* **DATA IN THIS EXERCISE**
==*==

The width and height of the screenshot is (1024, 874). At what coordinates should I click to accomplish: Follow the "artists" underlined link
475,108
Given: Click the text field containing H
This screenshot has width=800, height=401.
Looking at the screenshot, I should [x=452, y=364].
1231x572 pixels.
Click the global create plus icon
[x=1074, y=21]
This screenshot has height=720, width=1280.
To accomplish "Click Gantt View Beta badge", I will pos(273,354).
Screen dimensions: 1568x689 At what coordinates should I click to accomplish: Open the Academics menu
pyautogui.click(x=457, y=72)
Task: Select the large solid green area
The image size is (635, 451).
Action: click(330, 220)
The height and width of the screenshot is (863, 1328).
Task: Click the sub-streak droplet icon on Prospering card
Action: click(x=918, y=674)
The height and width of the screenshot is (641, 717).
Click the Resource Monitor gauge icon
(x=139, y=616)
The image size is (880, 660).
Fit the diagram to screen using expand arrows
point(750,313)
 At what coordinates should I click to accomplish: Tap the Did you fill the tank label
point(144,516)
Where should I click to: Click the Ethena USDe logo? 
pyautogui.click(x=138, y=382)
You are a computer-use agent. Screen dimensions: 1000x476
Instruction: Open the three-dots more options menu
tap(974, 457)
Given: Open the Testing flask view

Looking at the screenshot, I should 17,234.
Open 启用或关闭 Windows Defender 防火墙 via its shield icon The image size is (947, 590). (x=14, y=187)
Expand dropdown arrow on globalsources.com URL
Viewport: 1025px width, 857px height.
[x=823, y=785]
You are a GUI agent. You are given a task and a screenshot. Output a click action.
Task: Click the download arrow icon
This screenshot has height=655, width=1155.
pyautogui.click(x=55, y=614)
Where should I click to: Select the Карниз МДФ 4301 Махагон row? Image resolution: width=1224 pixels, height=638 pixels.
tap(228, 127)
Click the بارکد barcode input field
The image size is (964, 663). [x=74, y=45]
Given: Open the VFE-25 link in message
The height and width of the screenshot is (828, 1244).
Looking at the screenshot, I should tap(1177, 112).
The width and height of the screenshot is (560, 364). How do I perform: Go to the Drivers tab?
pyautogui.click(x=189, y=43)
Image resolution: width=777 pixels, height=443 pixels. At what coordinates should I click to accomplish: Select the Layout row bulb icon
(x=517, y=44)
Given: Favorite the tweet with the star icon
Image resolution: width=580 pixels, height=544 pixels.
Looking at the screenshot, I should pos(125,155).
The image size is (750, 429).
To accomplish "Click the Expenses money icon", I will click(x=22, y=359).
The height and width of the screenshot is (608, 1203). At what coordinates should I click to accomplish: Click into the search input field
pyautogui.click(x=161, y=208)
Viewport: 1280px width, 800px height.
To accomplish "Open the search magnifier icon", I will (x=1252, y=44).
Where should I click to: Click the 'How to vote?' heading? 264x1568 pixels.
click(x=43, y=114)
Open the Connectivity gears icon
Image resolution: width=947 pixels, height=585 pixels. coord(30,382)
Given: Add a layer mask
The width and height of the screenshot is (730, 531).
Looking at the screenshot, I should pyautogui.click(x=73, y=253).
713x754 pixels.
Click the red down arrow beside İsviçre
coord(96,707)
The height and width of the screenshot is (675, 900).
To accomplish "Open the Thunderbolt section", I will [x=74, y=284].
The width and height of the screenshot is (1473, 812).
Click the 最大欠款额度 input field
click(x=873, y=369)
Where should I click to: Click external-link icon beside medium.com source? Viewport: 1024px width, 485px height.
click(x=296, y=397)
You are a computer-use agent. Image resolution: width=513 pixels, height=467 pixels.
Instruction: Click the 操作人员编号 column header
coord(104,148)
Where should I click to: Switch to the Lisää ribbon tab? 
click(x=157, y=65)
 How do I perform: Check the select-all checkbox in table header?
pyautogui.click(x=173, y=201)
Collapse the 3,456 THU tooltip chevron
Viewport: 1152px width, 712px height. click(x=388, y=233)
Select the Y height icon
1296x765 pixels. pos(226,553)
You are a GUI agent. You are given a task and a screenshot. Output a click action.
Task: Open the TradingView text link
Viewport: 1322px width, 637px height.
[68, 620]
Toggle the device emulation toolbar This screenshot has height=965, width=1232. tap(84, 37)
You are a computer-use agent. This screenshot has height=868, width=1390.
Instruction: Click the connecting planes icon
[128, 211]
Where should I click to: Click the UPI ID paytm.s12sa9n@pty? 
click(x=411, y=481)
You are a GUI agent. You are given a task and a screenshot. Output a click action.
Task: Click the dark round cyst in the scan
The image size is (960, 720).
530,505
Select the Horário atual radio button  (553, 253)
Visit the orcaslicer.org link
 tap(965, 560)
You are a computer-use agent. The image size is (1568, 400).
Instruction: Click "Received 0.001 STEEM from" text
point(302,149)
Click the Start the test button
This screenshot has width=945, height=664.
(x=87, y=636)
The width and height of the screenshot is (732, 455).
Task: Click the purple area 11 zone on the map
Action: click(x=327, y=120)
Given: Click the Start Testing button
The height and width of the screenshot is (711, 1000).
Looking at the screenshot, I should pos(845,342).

==*==

* **TASK PROMPT**
Please transcribe only the lines in the records above running from the line that has "1231x572 pixels." through the line that has "Task: Select the large solid green area", both included, exactly as they appear.

* **WRITTEN RESPONSE**
1231x572 pixels.
Click the global create plus icon
[x=1074, y=21]
This screenshot has height=720, width=1280.
To accomplish "Click Gantt View Beta badge", I will pos(273,354).
Screen dimensions: 1568x689 At what coordinates should I click to accomplish: Open the Academics menu
pyautogui.click(x=457, y=72)
Task: Select the large solid green area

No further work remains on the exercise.